Where a line in the listing below contains the word "each", copy that line.

*Record extracts:*

* * * * *

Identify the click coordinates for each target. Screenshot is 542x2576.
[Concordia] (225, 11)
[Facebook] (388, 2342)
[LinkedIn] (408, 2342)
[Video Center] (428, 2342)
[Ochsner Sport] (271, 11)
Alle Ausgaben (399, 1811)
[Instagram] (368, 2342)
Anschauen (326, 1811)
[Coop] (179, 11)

* * * * *

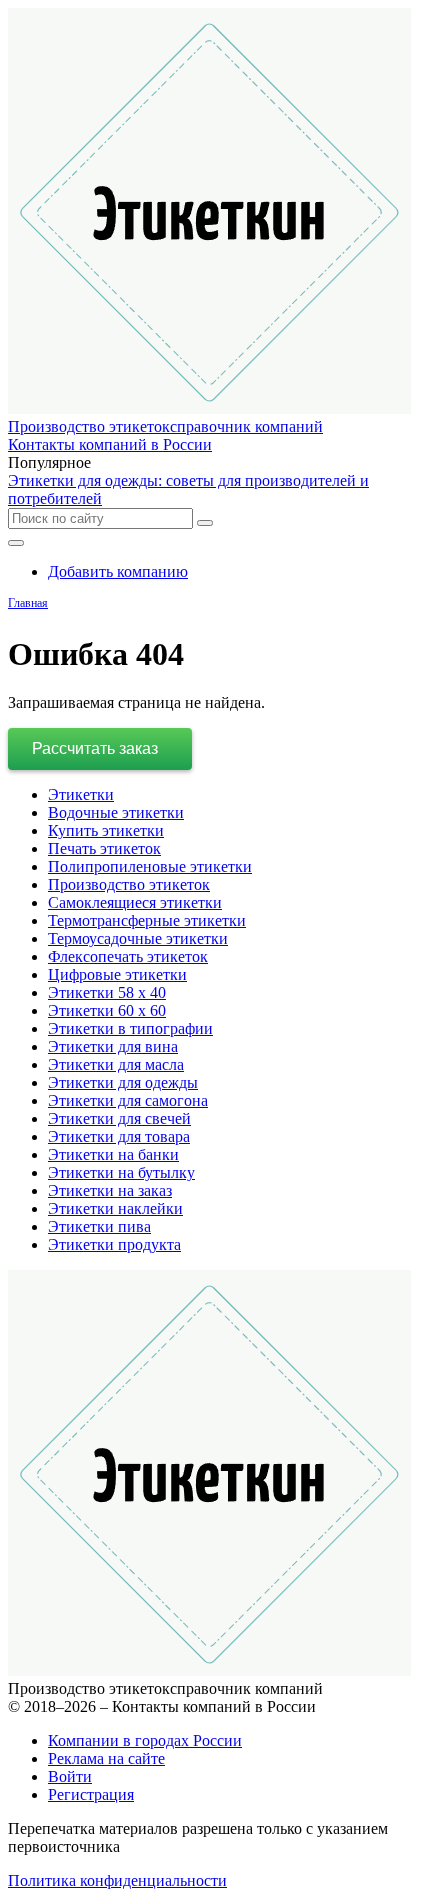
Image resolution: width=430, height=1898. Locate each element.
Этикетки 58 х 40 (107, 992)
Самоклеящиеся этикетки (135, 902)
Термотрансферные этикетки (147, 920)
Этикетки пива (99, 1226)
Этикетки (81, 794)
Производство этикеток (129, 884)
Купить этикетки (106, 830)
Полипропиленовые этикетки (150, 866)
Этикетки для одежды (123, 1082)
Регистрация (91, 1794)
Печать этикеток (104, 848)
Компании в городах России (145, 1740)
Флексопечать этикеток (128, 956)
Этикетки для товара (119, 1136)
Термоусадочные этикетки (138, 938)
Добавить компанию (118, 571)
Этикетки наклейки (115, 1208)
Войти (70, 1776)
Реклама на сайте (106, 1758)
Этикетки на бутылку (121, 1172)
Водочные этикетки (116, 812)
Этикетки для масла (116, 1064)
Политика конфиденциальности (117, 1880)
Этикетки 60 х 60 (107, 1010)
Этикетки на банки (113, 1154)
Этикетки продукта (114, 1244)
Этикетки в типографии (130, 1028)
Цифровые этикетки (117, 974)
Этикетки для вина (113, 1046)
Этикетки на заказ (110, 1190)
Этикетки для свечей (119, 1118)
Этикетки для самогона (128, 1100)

* * * * *

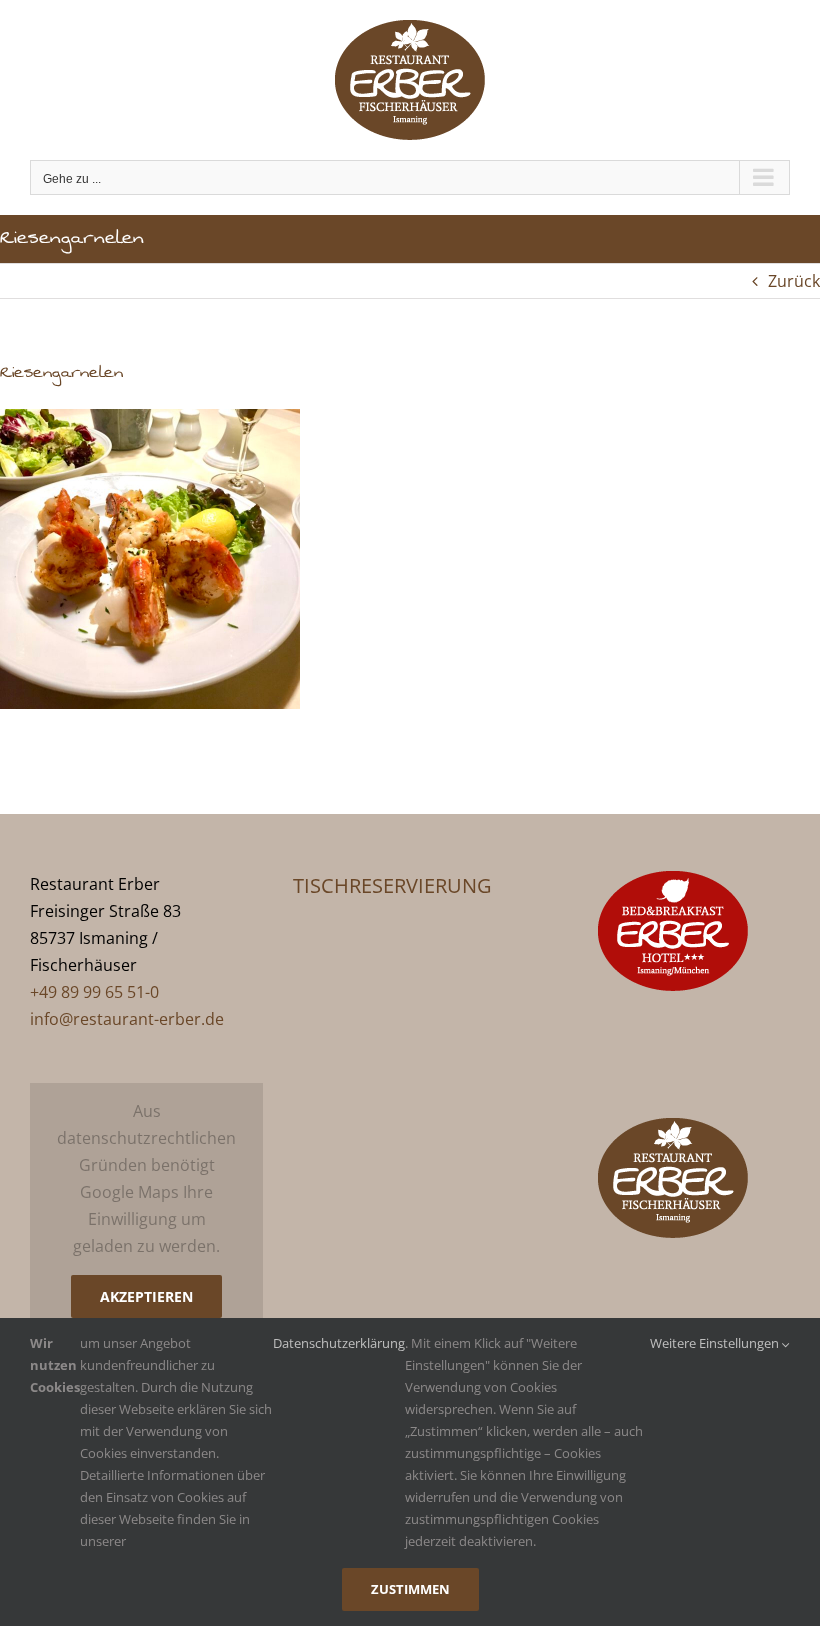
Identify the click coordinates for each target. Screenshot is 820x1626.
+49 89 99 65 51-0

* * * * *

*Answer space:*
Identify the click coordinates for each target. Screenshot is 542x2576.
Image resolution: width=430, height=1898. Locate each element.
Identify the click coordinates for each target. Screenshot is 820x1626.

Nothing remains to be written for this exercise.